LISTED RECORDS:
--*--
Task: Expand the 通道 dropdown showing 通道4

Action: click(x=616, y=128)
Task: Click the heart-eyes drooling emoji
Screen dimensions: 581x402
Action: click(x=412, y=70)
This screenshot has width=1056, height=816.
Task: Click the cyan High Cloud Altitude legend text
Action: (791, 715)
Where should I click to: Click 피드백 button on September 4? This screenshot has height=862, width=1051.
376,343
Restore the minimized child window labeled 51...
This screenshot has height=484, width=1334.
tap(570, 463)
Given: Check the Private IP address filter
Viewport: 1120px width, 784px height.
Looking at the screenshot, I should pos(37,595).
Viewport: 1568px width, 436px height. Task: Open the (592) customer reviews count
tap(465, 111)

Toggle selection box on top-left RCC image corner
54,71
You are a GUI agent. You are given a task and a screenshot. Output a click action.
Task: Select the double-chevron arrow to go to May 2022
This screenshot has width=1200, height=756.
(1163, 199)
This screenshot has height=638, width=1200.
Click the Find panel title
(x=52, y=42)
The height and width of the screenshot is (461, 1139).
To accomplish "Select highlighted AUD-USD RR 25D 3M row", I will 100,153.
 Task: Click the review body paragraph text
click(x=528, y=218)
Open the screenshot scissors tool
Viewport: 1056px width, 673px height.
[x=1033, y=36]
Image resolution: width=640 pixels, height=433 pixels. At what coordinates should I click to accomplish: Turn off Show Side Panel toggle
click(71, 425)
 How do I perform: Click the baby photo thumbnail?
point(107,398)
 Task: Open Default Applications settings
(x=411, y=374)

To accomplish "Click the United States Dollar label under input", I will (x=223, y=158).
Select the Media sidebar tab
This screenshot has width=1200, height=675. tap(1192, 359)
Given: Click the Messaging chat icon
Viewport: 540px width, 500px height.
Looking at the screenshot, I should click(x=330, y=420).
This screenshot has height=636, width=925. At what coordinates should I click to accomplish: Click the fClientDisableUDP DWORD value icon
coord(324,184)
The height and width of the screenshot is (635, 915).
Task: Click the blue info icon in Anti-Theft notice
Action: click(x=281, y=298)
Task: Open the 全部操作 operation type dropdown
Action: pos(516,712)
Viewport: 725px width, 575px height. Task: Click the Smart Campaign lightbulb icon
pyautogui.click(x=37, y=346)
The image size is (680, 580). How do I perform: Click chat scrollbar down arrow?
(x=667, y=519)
--*--
The whole of the material should be restated word for word.

Task: Expand the 通道 dropdown showing 通道4

Action: click(x=616, y=128)
Task: Click the heart-eyes drooling emoji
Screen dimensions: 581x402
Action: click(x=412, y=70)
This screenshot has width=1056, height=816.
Task: Click the cyan High Cloud Altitude legend text
Action: (791, 715)
Where should I click to: Click 피드백 button on September 4? This screenshot has height=862, width=1051.
376,343
Restore the minimized child window labeled 51...
This screenshot has height=484, width=1334.
tap(570, 463)
Given: Check the Private IP address filter
Viewport: 1120px width, 784px height.
Looking at the screenshot, I should pos(37,595).
Viewport: 1568px width, 436px height. Task: Open the (592) customer reviews count
tap(465, 111)

Toggle selection box on top-left RCC image corner
54,71
You are a GUI agent. You are given a task and a screenshot. Output a click action.
Task: Select the double-chevron arrow to go to May 2022
This screenshot has width=1200, height=756.
(1163, 199)
This screenshot has height=638, width=1200.
Click the Find panel title
(x=52, y=42)
The height and width of the screenshot is (461, 1139).
To accomplish "Select highlighted AUD-USD RR 25D 3M row", I will 100,153.
 Task: Click the review body paragraph text
click(x=528, y=218)
Open the screenshot scissors tool
Viewport: 1056px width, 673px height.
[x=1033, y=36]
Image resolution: width=640 pixels, height=433 pixels. At what coordinates should I click to accomplish: Turn off Show Side Panel toggle
click(71, 425)
 How do I perform: Click the baby photo thumbnail?
point(107,398)
 Task: Open Default Applications settings
(x=411, y=374)

To accomplish "Click the United States Dollar label under input", I will (x=223, y=158).
Select the Media sidebar tab
This screenshot has width=1200, height=675. tap(1192, 359)
Given: Click the Messaging chat icon
Viewport: 540px width, 500px height.
Looking at the screenshot, I should click(x=330, y=420).
This screenshot has height=636, width=925. At what coordinates should I click to accomplish: Click the fClientDisableUDP DWORD value icon
coord(324,184)
The height and width of the screenshot is (635, 915).
Task: Click the blue info icon in Anti-Theft notice
Action: click(x=281, y=298)
Task: Open the 全部操作 operation type dropdown
Action: pos(516,712)
Viewport: 725px width, 575px height. Task: Click the Smart Campaign lightbulb icon
pyautogui.click(x=37, y=346)
The image size is (680, 580). How do I perform: Click chat scrollbar down arrow?
(x=667, y=519)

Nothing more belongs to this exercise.